The fight among the 16 judges in the Sixth Circuit involved, to one degree or another, an analysis of whether the Ohio statute created an “undue burden” on a woman’s right as established by Roe v. Wade to obtain an abortion. As I noted at the outset, reviewing and analyzing the views of the various Judges is a task beyond that which I’m prepared to take on here.
But, the outcome in Pre-term Cleveland, and the dueling opinions of the various judges, takes me back to a question posed by Chief Justice Roberts in 2020 in his concurring opinion in the case June Medical Services v. Russo, which I referred to above.
In Russo, the Supreme Court affirmed a lower court decision declaring the Louisiana requirement that an abortion services provider have “admitting privileges” at a hospital within a certain geographic proximity to the location where abortions were performed was an “undue burden” on the right to abortion under Casey.
The outcome in Russo was identical to a Supreme Court decision four years earlier in Whole Women’s Health v. Hellerstedt, where the Court struck down a Texas statute with nearly identical language as the Louisiana statute. The Chief Justice voted to find the statute in Hellerstedt to be constitutional, placing him on the losing side of a 5-4 decision, with Justice Kennedy joining the four liberals — Justices Ginsberg, Breyer, Kagan, and Sotomayor in declaring the statute an “undue burden” under Casey.

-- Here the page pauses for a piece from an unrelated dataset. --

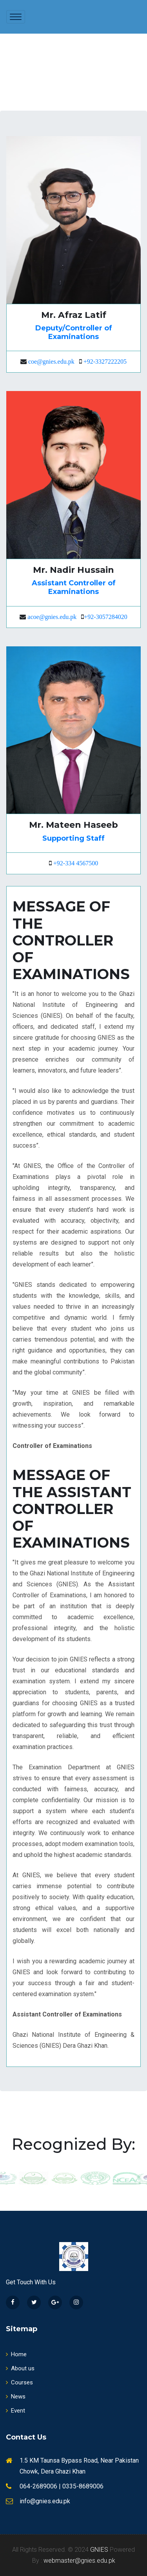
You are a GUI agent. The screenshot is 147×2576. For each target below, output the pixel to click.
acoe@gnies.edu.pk (51, 617)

Between Hellerstedt and Russo, Justice Gorsuch replaced Justice Kennedy following his retirement. Conservatives expected that Justice Gorsuch would join with the four dissenters in the new case on the Louisiana statute, and vote to uphold the “admitting privileges” statute in Louisiana.

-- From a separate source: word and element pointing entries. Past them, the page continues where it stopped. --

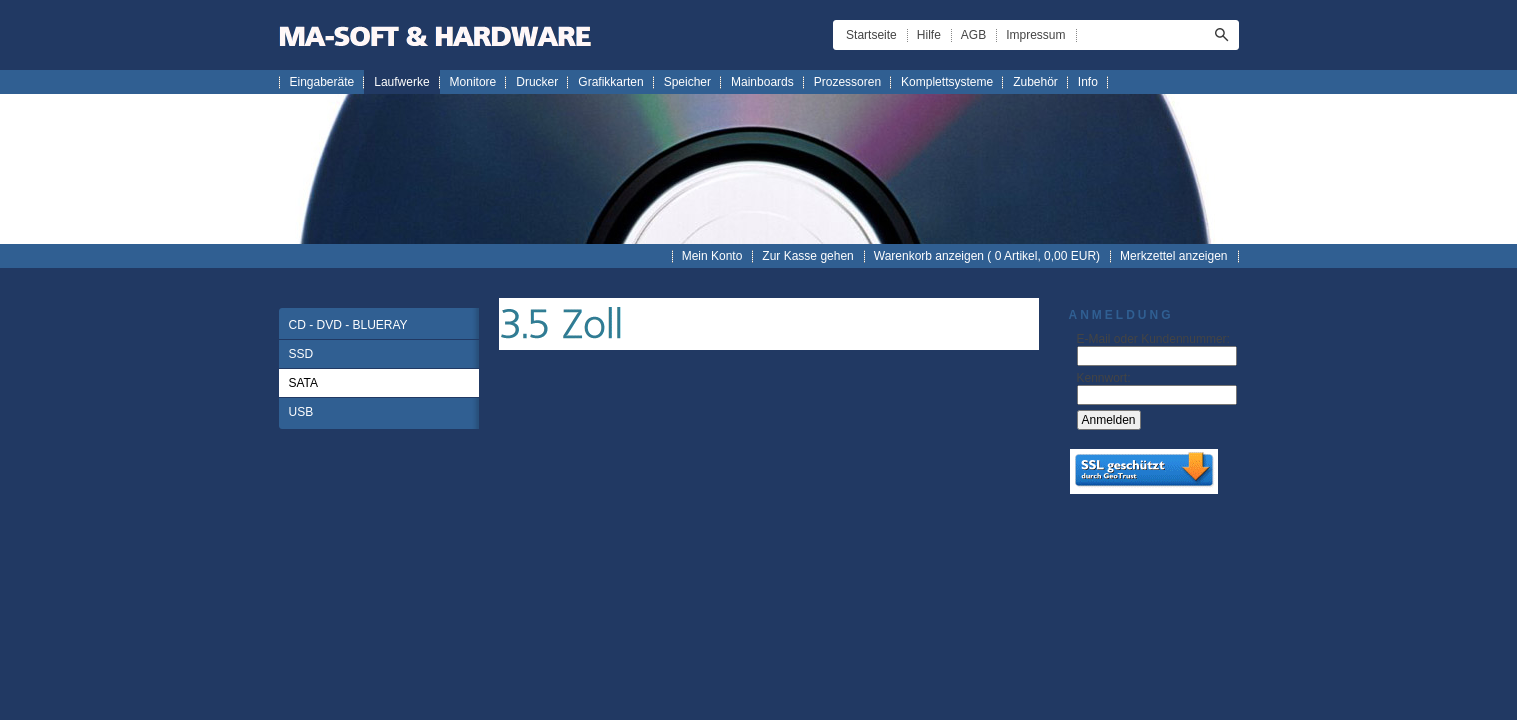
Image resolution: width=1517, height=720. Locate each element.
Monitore (473, 82)
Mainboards (762, 82)
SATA (304, 383)
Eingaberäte (322, 82)
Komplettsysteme (947, 82)
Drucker (537, 82)
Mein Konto (712, 256)
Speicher (687, 82)
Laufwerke (401, 82)
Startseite (871, 35)
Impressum (1035, 35)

But Chief Justice Roberts, citing stare decisis and his view that the Court’s jurisprudence should not shift so radically on constitutional issues simply because of a change in composition caused by one new Justice joining the Court, voted with the liberals on the outcome — invalidating the Louisiana statute — but not joining in the Opinion finding that the Lousiana statute was an “undue burden” under Casey.
The Chief Justice criticized the extent to which the Court, or lower courts, viewed the Casey standard as requiring some type of “balancing test” to determine what burden is “undue,” stating that such efforts placed the Court in the role of a legislature.
But the Chief Justice made the following observation as well — which I read as an invitation to future litigants:
Both Louisiana and the providers agree that the undue burden standard announced in Casey provides the appropriate framework to analyze Louisiana’s law. Brief for Petitioners in No. 18–1323, pp. 45–47; Brief for Respondent in No. 18–1323, pp. 60–62. Neither party has asked us to reassess the constitutional validity of that standard.
The Pre-term Cleveland decision, with its 11 opinions drafted from an en banc panel of 16 judges, seems to set up this question quite nicely for Justice Roberts and the conservatives on the Court.